Sumit,

Ok, I had time today to get all those logs you wanted.  I have the /var/log/ssd/* logs from when it core dumps.  And when it doesn't.  All done at debug level = 9.

the core dump appears as below in /var/log/messages as so:

Sep 25 14:18:19 ol8test01 systemd-coredump[84828]: Process 84817 (sssd_be) of user 0 dumped core.#012#012Stack trace of thread 84817:#012#0  0x00007f5068a613c0 ad_get_account_domain_search (libsss_ad.so)#012#1        0x00007f5068a61552 ad_get_account_domain_connect_done (libsss_ad.so)#012#2  0x00007f506841ff82 sdap_id_op_connect_done (libsss_ldap_common.so)#012#3  0x00007f5068415f9a sdap_auth_done (libsss_ldap_common.so)#0      12#4  0x00007f50706560f9 tevent_common_invoke_immediate_handler (libtevent.so.0)#012#5  0x00007f5070656127 tevent_common_loop_immediate (libtevent.so.0)#012#6  0x00007f507065bf1f epoll_event_loop_once (libteven      t.so.0)#012#7  0x00007f507065a1bb std_event_loop_once (libtevent.so.0)#012#8  0x00007f5070655395 _tevent_loop_once (libtevent.so.0)#012#9  0x00007f507065563b tevent_common_loop_wait (libtevent.so.0)#012#10 0x00      007f507065a14b std_event_loop_wait (libtevent.so.0)#012#11 0x00007f50738f7a07 server_loop (libsss_util.so)#012#12 0x000055fe299ae38b main (sssd_be)#012#13 0x00007f506fe46813 __libc_start_main (libc.so.6)#012#14       0x000055fe299ae54e _start (sssd_be)
Sep 25 14:19:49 ol8test01 realmd[84809]: * /usr/bin/systemctl restart sssd.service
Sep 25 14:19:49 ol8test01 systemd-logind[1226]: Failed to start session scope session-81343.scope: Process with ID 84885 does not exist.
Sep 25 14:19:49 ol8test01 systemd[1]: Stopping System Security Services Daemon...
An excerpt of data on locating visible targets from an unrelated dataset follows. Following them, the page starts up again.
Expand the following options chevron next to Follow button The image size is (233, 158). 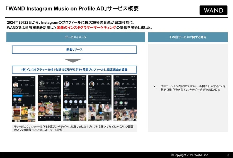click(x=34, y=96)
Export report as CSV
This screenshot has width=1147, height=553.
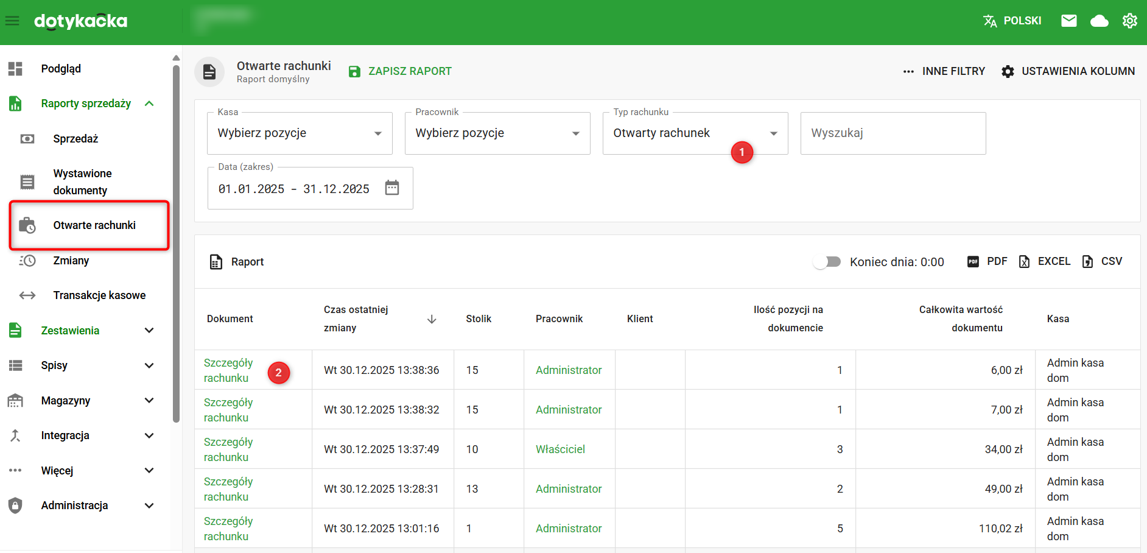(x=1102, y=261)
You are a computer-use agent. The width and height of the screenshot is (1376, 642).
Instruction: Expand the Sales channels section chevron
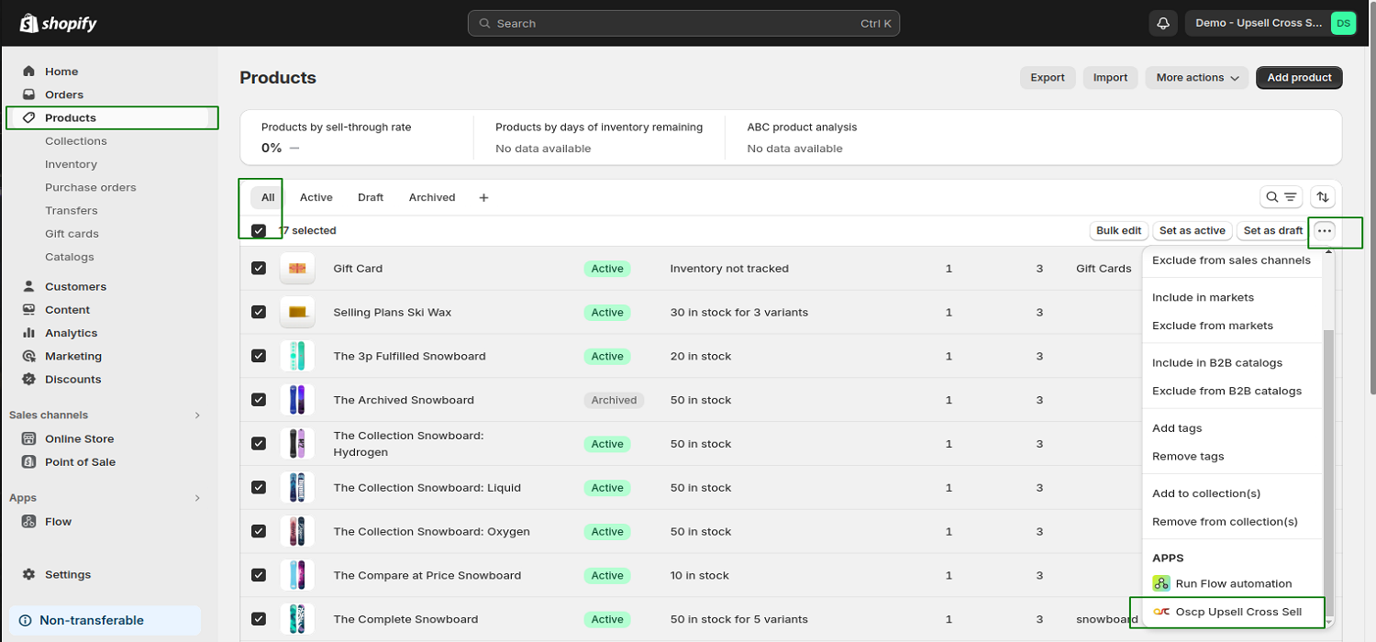coord(197,415)
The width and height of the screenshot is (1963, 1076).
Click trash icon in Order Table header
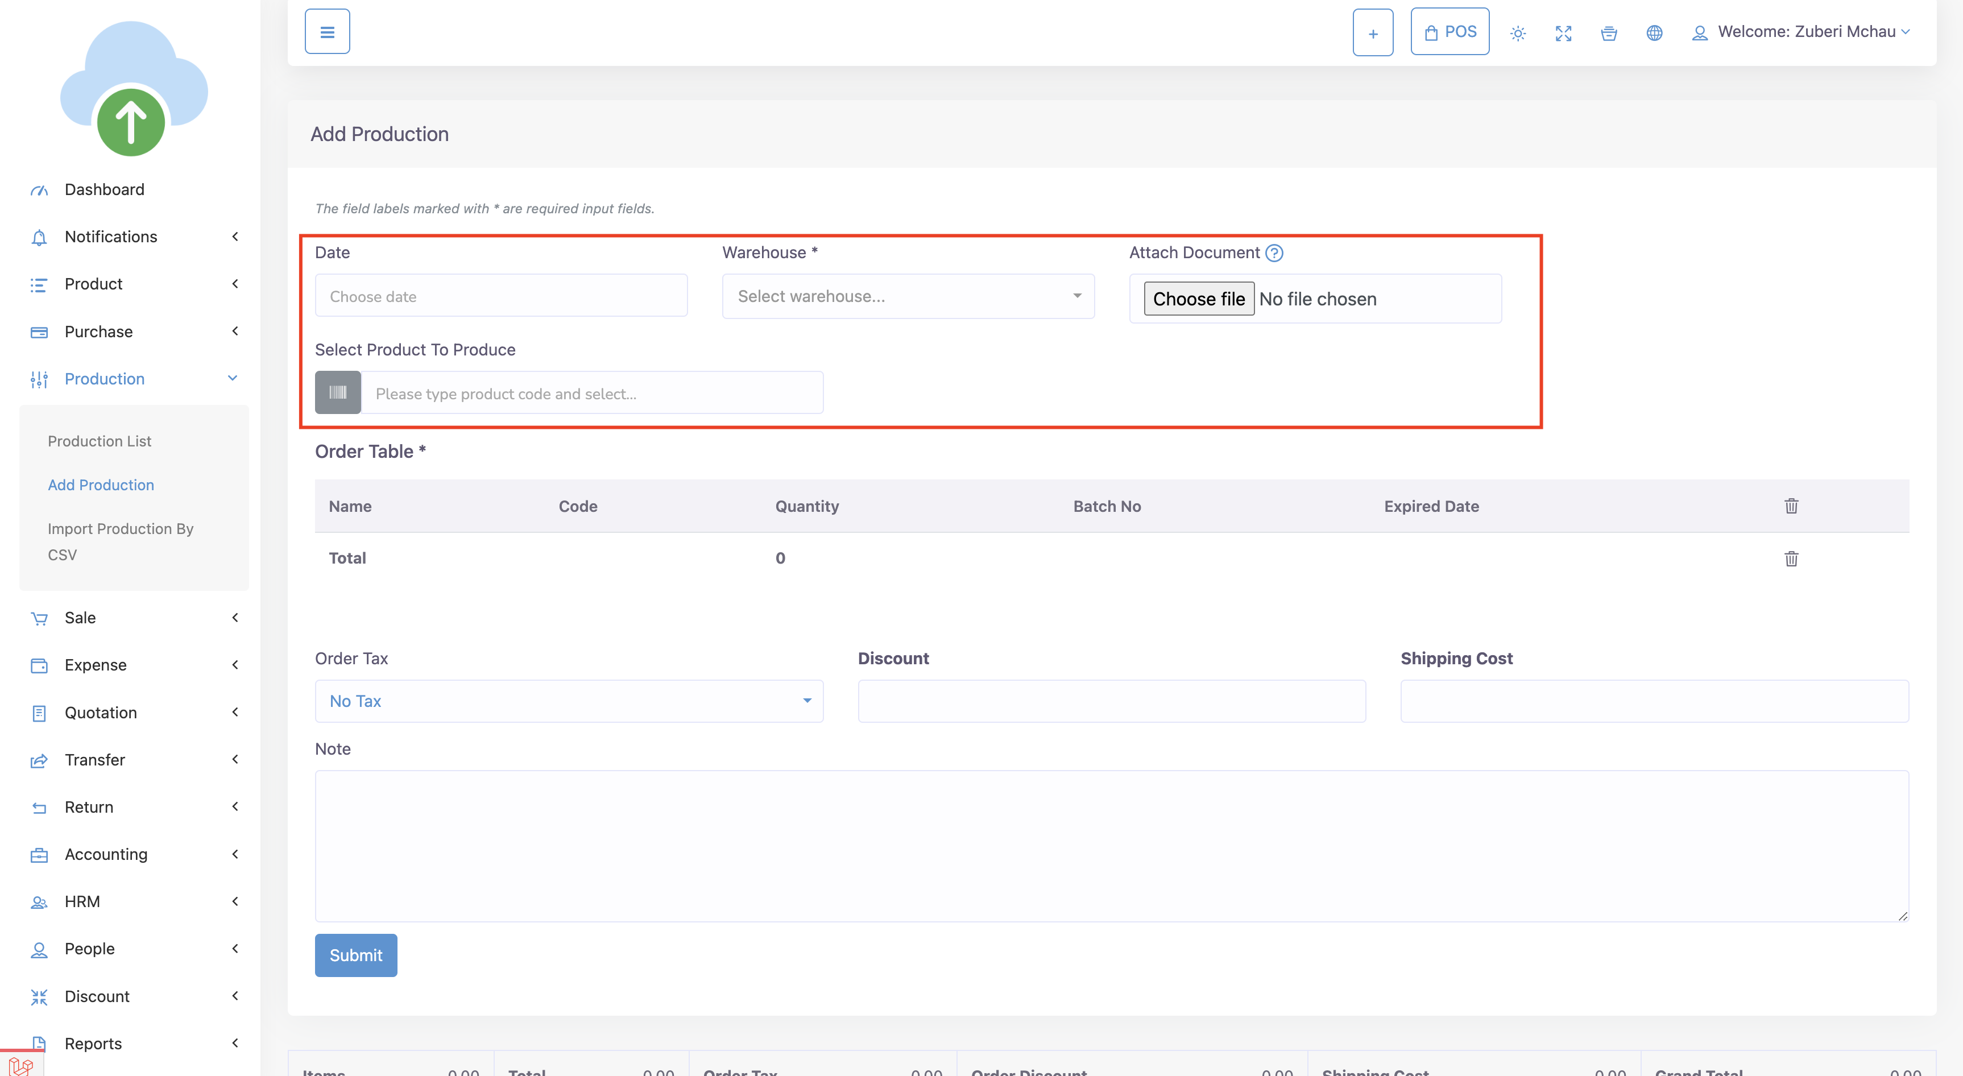pyautogui.click(x=1791, y=506)
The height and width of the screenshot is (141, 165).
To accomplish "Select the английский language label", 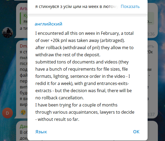I will 48,24.

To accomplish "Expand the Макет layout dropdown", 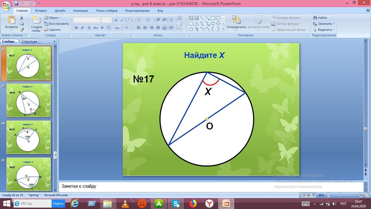I will (52, 18).
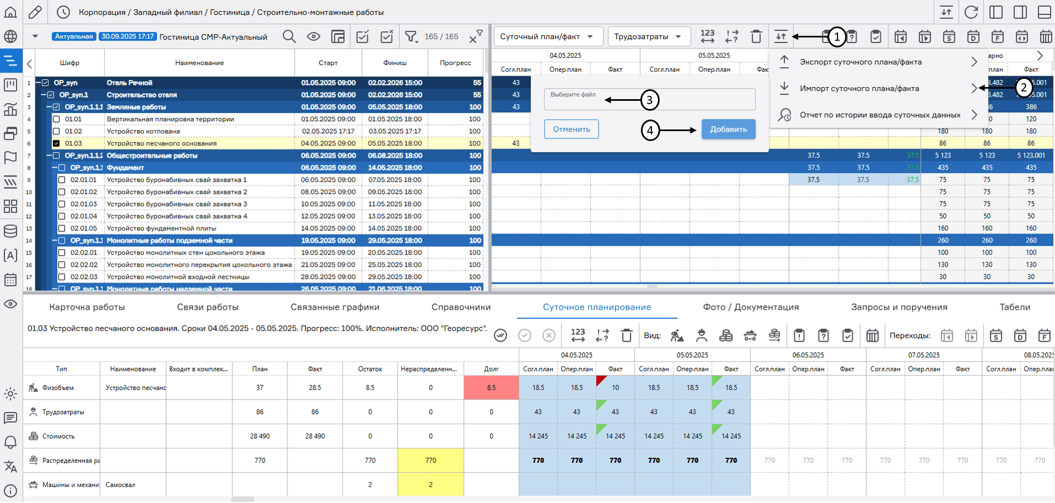Toggle the eye visibility icon in the schedule toolbar
The width and height of the screenshot is (1055, 503).
313,36
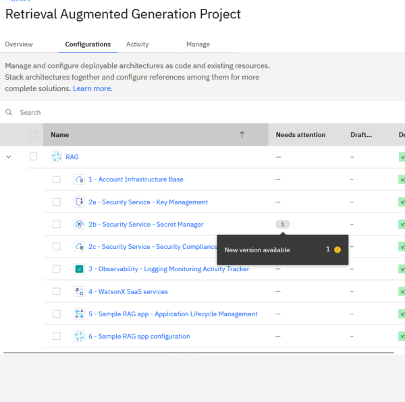The image size is (405, 402).
Task: Switch to the Overview tab
Action: [19, 45]
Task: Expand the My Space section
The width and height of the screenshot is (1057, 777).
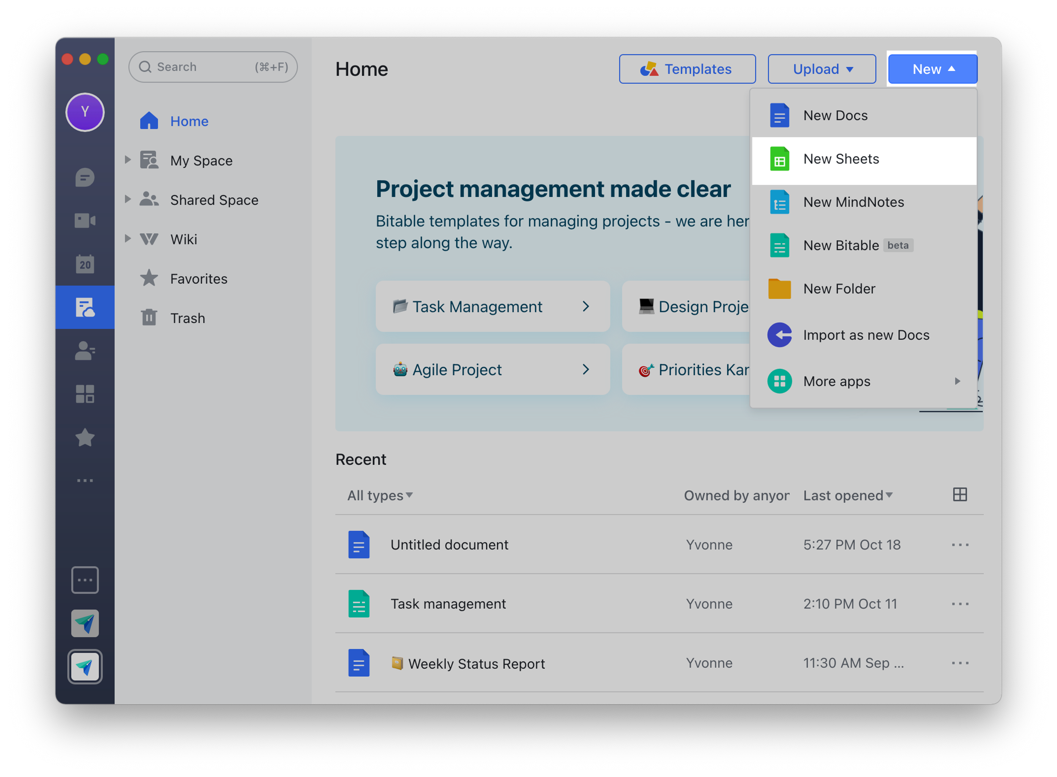Action: (x=128, y=160)
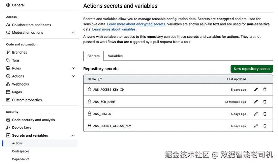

So the segfault occurs at 14:18:19 in the /var/log/sssd/* logs.

I included the good sssd.conf file and the bad sssd.conf file.   The only difference is in the bad sssd.conf file, each [domain/XXXX] stanza has these lines removed:

    ldap_sasl_authid = XXX
    ldap_search_base = XXX

But still -- that shouldn't cause a segfault.

Here's the dropbox links to the log tarballs and the sssd.conf files.

https://www.dropbox.com/sh/4pvsnlo7ab8azt6/AAAXkBg99wCd-A6tZsxJZm33a?dl=0

BTW, this occurs only on RHEL8.  With that same sssd.conf file on RHEL7, it does not segfault.

Spike

On Mon, Sep 23, 2019 at 2:48 PM Spike White <spikewhitetx@gmail.com> wrote:
Yes, as you say -- our adcli invocation must add host/<fqdn>@<REALM> to the userPrincipalName.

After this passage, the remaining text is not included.